Assignment
When you copy the entries, omit the images and keep every word as it is.

Records for this task
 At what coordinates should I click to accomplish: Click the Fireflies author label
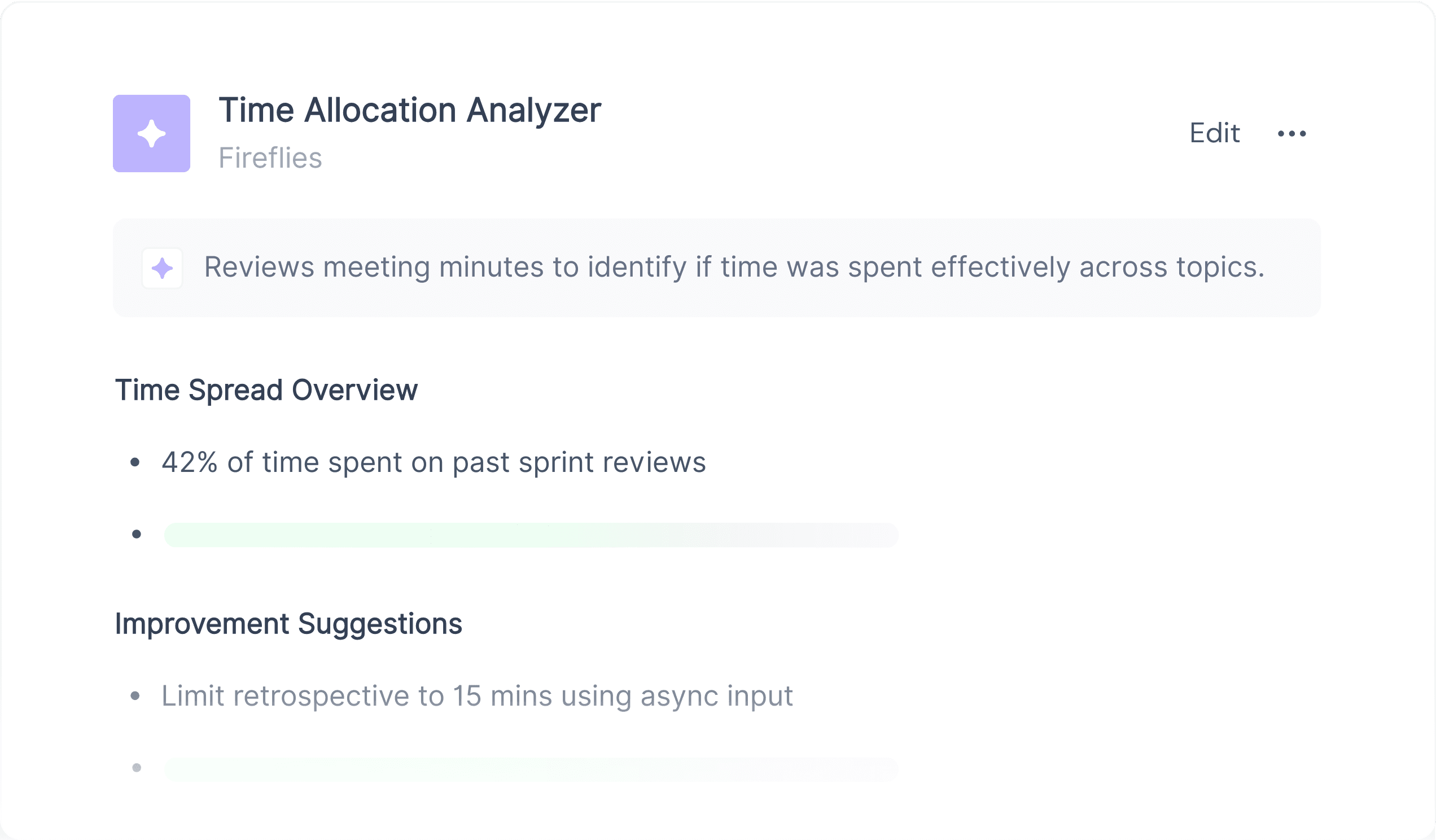[270, 158]
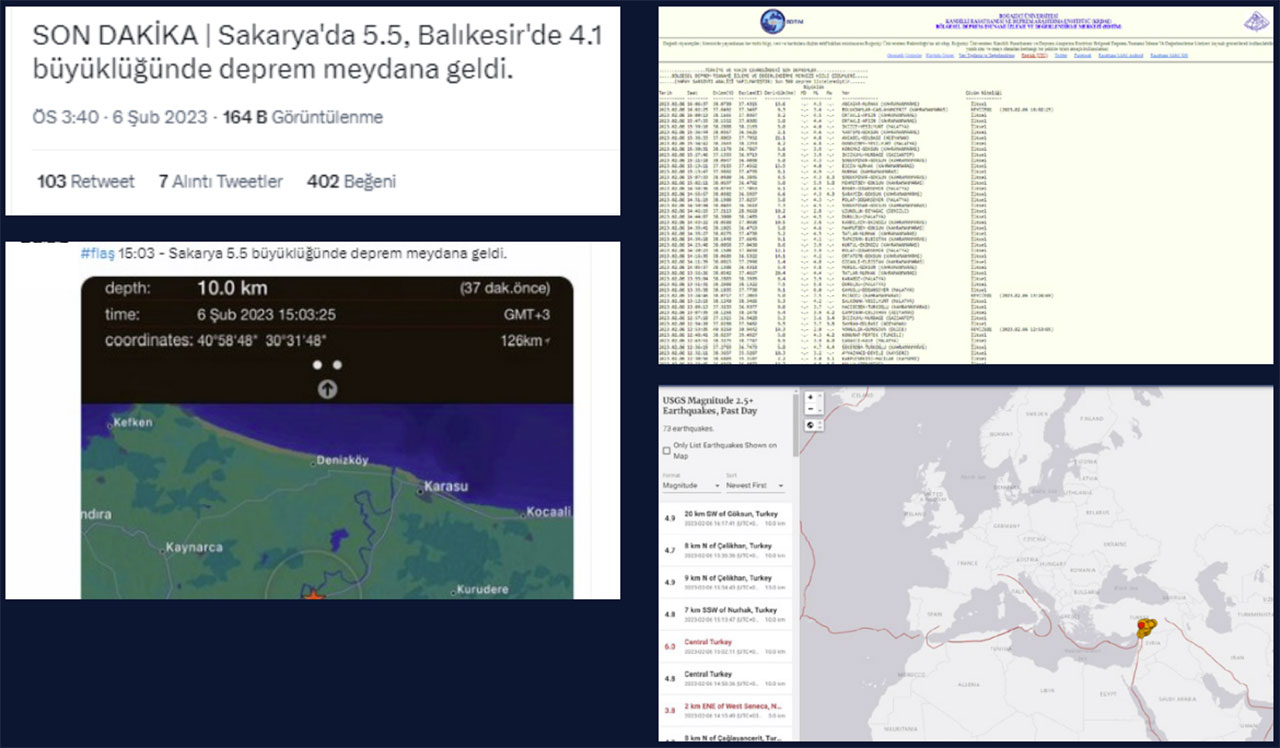
Task: Enable Only List Earthquakes Shown on Map
Action: (x=667, y=451)
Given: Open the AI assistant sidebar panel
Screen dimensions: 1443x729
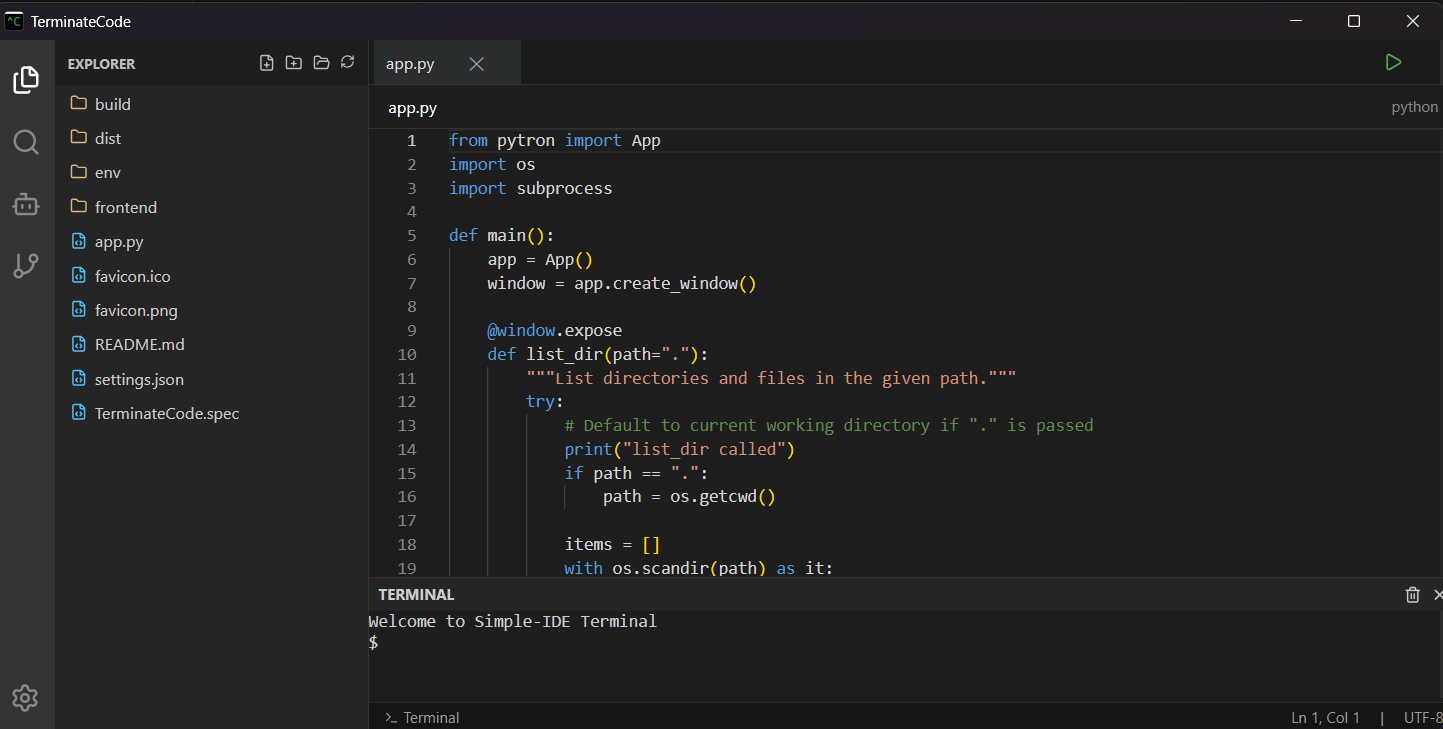Looking at the screenshot, I should pos(26,204).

Reply to the exercise
 At what coordinates should I click to accomplish: Click the Fireflies author label
[270, 158]
Task: Enable Only List Earthquakes Shown on Map
Action: (x=667, y=451)
Given: Open the AI assistant sidebar panel
Screen dimensions: 1443x729
Looking at the screenshot, I should pos(26,204).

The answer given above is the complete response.